Kitty Foyle (1940) ~ Here you have a toned down, stripped to brown hair color and ultimately Oscar-winning Ginger Rogers in what was arguably her first serious role. It was all about RKO giving her an actress-y vehicle, equipped with notable director Sam Wood (Goodbye Mr. Chips), nice set, costume and hair, and good supporting cast. The film itself is about a gal from a working-class Irish background who falls in love with a rich-bred man (Dennis Morgan) in whose world she ultimately can't fit.
The film begins with a pre-1940s context of what women had to deal with - it shows a woman whose goal in life is to marry well and then shows her in a lavish setting in which her husband works while she's at home. Yet she becomes discontent, sets off for work and joins the women's suffragette.
The plight of Ginger Rogers' Kitty Foyle, and of several working gals of the 30s and 40s, is the somewhat reverse. She starts off as the worker, as the independent gal earning her own income (she herself says "...nobody owes a thing to Kitty Foyle, except Kitty Foyle") for whom marriage is the end of her efforts. Indeed, after reaching the position of manager (or thereabouts) of a perfumerie in Philadelphia, she resigns and marries a doctor. The important thing for her is that she married a man who fits her terms, a man who worked his way up the ranks just as she did (unlike Morgan's character who was born into privilege) and, perhaps, a man through whom she can live out her ideals. It's not quite the feminism of the 70s, indeed it's a bit contradictory and roundabout, but it's a step in that general direction.
Tom, Dick and Harry (1941) ~ Where Kitty Foyle was a drama, here is a comedy about a twenty-something middle-American girl on the quest for Mr. Right. What sets this one apart is that it's quite a fun ride. Ginger plays Janie, a gal who's ready to settle down, but has trouble deciding between three would-be suitors including wealthy Dick (Alan Marshal), ambitious Tom (George Murphy) and humble Harry (Burgess Meredith. Through the film she accepts the engagement of all three and embarks in wild fantasies of what it would be like to be either Mrs. Tom, Dick or Harry. These fantasies are incredibly exaggerated and pretty funny as a result.

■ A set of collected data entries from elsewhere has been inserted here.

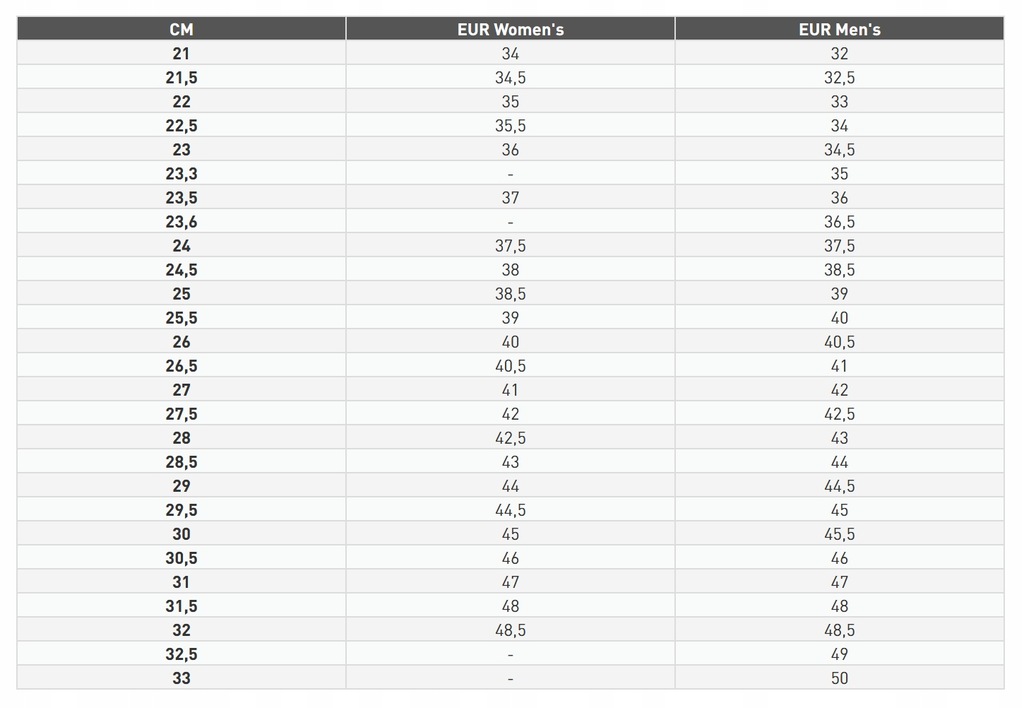The height and width of the screenshot is (708, 1024).
Task: Select women's size 44,5 cell
Action: tap(510, 510)
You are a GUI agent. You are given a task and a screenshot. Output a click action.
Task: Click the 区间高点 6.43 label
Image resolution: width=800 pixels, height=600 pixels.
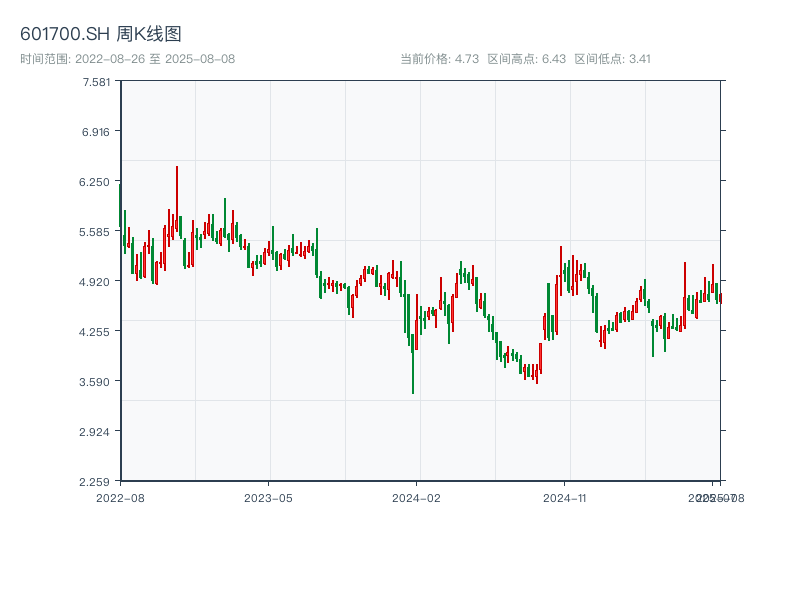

The film swims along at a good regular pace, with peppy dialogue that seems to come out naturally, and has good support from Phil Silvers as an icecream vendor and Lenore Lonergan as Janie's rather prying sister 'Butch.' The ending is quite interesting in how it allows Janie to choose romantic love over a marriage that will get her ahead in life. Perhaps one can argue that because her ultimate partner is not the richest fellow in the world, she too will need to work allowing for greater equality between the sexes. Though how long that would last once the babies come along is harder to decipher.
Every Girl Should Be Married (1948) ~ Yet another comedy that shares some notes with the earlier films. Aside from the film's title being a more aggressive indication of what the first two films were ultimately about, you have the twenty-something gal (Betsy Drake) looking for, who was that, why it's Mr. Right. There's a slight deviation however. The first two films are essentially set during the war (there's even a scene in Tom, Dick and Harry where Janie and Tom walk out of the cinema just as a Hitler news reel comes on).
On the other hand, Every Girl Should Be Married is a postwar product. In a way there's a more desperate tone to it perhaps echoing the importance of the nuclear family. Notably, Grant's character Madison is a 'baby doctor (his deprecating words),' who is a staunch bachelor without any intentions of having his own family. The film's goal then is to convert Grant into a reformed family man and for Drake's persistent (and kind of stalkerish) Anabel to conduct the operation.
Otherwise it's an entertaining enough film. To keep it off the beaten track of being tedious too quickly, it's coloured with other characters - you have Franchot Tone as a wealthy guy who Anabel utilises to make Madison jealous, Diana Lynn all grown up (that wise beyond her years youngster from The Major and the Minor and The Miracle of Morgan's Creek) and a cameo from Eddie Albert at the end. Just like Kitty Foyle, Annabel gets the doctor in the end.